Goran was a good looking, thirty year old fisherman with the innocent trusting face of a child. He was gentle, reserved, serene, loyal friend, and made people feel safe. Goran transforms into another person throughout time and becomes a monster that people have a hard time believing that one could turn into. The essay shows how his cultural surroundings influenced him to making rash decisions that affected the remainder of his life. When Goran finished high school he maintained a job as a farm mechanic, but was not happy with making so little money.

Then he proceeded to forging checks, which landed him in prison for a year and a half. He was released after several months only to be volunteered for war, and at the young age of twenty three Goran became a police officer. He shortly developed in the next Hitler by executing prisoners with no remorse. It was interesting that the journey of Goran’s inner soul began as a young man that was innocent and giving could later turn into such a cold blooded killer. How could one go from helping families in need to enjoying watching prisoners beg for their life and explaining how nice it was to kill (Drakulic 1123)?

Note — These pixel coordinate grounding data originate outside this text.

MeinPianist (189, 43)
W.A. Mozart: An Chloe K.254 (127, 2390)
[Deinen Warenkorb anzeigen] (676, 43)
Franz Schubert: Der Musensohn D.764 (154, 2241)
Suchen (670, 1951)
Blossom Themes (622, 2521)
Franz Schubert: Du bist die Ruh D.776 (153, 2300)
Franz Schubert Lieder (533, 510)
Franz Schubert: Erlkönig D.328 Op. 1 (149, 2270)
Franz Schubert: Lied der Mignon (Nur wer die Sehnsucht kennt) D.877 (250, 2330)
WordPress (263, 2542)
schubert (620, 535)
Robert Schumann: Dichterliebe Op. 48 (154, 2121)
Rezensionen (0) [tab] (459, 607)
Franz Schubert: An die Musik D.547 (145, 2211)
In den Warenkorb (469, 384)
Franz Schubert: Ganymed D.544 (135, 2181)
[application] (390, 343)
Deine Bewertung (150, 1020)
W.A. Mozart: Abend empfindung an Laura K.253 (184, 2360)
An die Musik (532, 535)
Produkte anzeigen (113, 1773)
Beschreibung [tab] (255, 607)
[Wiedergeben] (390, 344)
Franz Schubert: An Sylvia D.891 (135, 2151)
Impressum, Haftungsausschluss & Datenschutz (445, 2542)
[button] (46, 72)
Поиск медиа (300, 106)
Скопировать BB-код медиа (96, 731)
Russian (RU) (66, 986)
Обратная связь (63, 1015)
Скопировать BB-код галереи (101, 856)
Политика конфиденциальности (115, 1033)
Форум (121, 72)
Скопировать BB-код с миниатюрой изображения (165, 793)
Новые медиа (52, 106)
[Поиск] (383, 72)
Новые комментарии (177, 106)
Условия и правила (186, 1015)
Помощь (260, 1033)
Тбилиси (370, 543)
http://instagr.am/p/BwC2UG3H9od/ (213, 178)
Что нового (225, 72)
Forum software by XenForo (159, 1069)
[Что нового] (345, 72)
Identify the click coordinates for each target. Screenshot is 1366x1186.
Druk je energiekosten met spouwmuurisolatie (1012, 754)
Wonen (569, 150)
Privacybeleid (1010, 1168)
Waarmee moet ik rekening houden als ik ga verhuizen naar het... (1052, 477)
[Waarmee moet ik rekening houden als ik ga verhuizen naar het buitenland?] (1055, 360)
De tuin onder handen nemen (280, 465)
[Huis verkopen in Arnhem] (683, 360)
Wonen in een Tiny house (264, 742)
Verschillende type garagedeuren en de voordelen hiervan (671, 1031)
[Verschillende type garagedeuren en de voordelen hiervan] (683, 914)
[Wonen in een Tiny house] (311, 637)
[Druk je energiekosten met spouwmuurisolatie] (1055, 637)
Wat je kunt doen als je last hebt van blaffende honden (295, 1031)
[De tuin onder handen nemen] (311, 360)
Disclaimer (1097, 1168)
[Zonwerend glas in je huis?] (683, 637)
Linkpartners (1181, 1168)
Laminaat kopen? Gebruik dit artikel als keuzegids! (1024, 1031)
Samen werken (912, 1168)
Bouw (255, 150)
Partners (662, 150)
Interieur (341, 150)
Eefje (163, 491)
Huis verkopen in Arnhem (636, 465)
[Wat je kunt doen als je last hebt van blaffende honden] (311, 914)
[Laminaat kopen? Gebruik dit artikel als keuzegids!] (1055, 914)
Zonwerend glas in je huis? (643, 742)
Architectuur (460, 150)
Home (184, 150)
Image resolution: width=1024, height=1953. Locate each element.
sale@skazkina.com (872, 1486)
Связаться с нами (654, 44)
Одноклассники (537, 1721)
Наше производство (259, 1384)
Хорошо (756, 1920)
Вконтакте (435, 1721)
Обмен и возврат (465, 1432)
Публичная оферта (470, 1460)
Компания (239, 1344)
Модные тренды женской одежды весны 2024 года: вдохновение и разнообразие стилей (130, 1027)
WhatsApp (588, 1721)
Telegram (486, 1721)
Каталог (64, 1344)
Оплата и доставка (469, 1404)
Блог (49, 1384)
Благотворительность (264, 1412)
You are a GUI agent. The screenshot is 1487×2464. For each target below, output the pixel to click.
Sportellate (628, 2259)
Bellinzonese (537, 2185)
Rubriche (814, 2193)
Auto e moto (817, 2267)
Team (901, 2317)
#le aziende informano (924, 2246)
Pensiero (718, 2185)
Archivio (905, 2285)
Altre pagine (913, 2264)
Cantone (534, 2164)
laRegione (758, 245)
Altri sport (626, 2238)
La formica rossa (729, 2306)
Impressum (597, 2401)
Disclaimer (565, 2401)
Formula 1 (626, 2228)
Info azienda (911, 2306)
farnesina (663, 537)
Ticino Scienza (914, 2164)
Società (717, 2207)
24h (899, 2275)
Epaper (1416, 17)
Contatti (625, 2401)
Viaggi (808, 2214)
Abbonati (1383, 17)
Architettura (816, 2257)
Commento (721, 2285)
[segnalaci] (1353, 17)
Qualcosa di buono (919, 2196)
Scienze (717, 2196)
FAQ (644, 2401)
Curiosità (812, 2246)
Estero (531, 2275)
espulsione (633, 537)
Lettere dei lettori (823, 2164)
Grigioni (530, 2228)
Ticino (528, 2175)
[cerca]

Goran was on a power struggle and began killing old men, young men, and even women. He would determine the fate of someone’s life by pointing a finger. Was he given too much power or was really the next Hitler? It is debated in the essay that Goran was a narcissistic and antisocial personality determined by two psychiatrists (Drakulic 1122), or was he a victim of the war that lead him to kill for eighteen days. Another theory was that he was forced and afraid of his life. I find it ironic that he plead guilty and was willing to take his punishment with no defense.

This essay showed how we all are a victim of our upbringing and surroundings. It portrays a life of a normal human that had goals and ambitions but failed due to power of one’s inner soul. You can’t help but feel that Goran was a victim and not just a killer that turned, with the blink of an eye into a monster. He pretended to be God and got a high of showing his power by executing prisoners (Drakulic 1125). He was a young farm mechanic given a pistol and power that he had never received before, but had longed for his whole life.

It seems like Goran could have been anyone of us from the grocery store clerk, the CEO of a big corporation, or the stay at home mother that had just had enough. The human race is a complex breed that at any point we can be pushed over the edge. Looks can be deceiving and while everything appears to be put together the inner battle within ones soul could portray a monster waiting to be pushed over the edge. I believe that no one is brought into this world evil; they are a product of their environments that forms their inner demons. We all have struggles with them, however it is how you handle the challenges.